1940s Soviet piston aircraft engine

The Klimov VK-107 was a V12 liquid-cooled piston aircraft engine used by Soviet aircraft during World War II. It was a major update of the earlier Klimov M-105, adding four valves per cylinder and re-designing several components, allowing take-off power to be raised to 1,600 hp from the 105's 1,100 hp.
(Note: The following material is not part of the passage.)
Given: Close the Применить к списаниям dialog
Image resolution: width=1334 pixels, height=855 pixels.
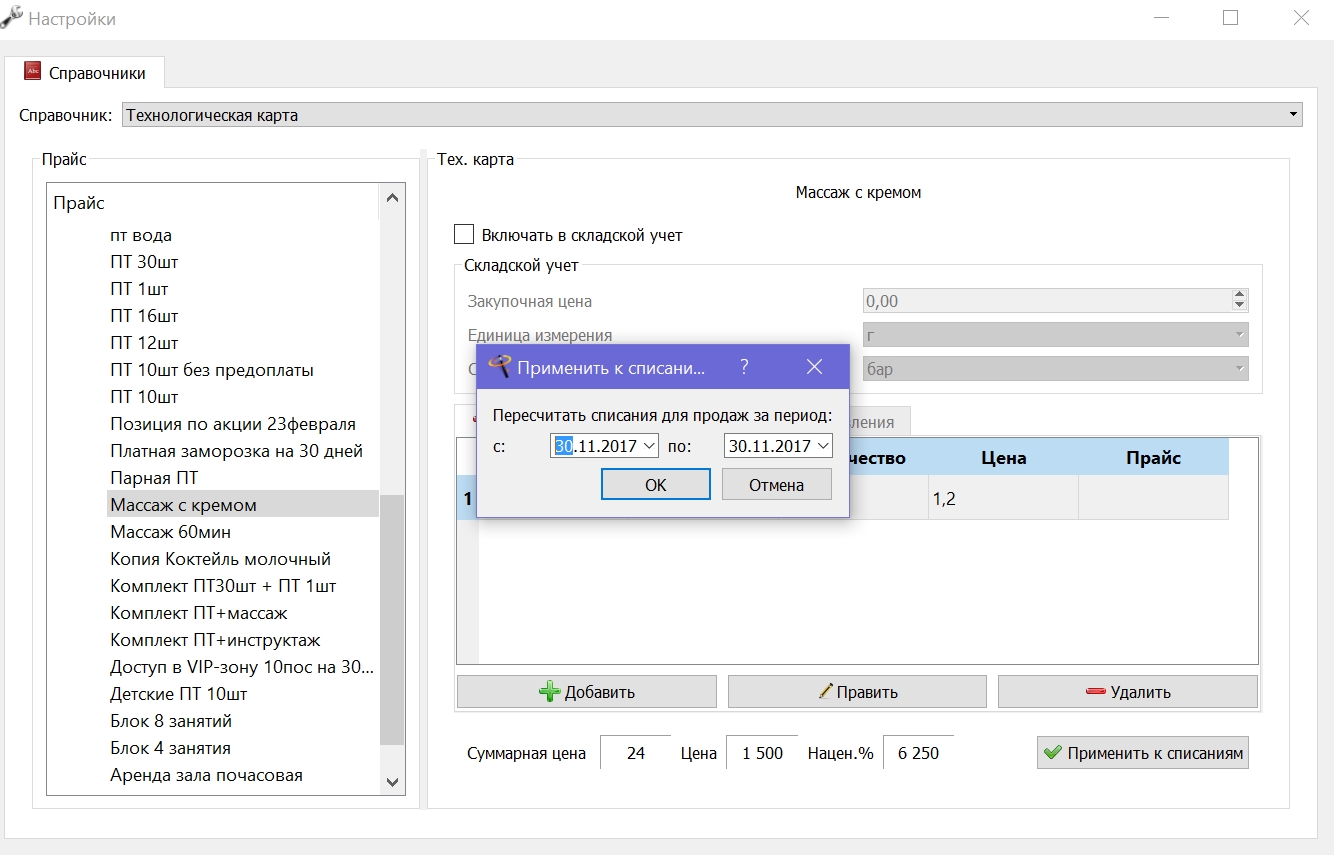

Although ready for production as early as 1942, the design was not put into widespread use as there was no pressing need for the design until the Germans introduced the Daimler-Benz DB 605 engine in 1943. Production examples began to arrive in 1944, and just under 8,000 had been produced by the war's end. It was not considered reliable and was also difficult to service, and saw little use other than among designs that had been designed for the M-105.

==Development==
The VK-107 was developed from the M-105 and VK-106. To achieve a greater power output, each cylinder now had four valves (two intake and two exhaust), crankshaft and camshafts were completely revised, and a new supercharger design was implemented. Although the engine could have been ready for production as early as 1942, the Soviets' factories lacked the capacity to produce a brand new design. Thus, the less powerful Klimov VK-105PF and VK-105PF2 V12 engines were built instead. However, the appearance of Luftwaffe Messerschmitt Bf 109G with Daimler-Benz DB 605 engine in 1943 created an urgent demand for a more powerful engine.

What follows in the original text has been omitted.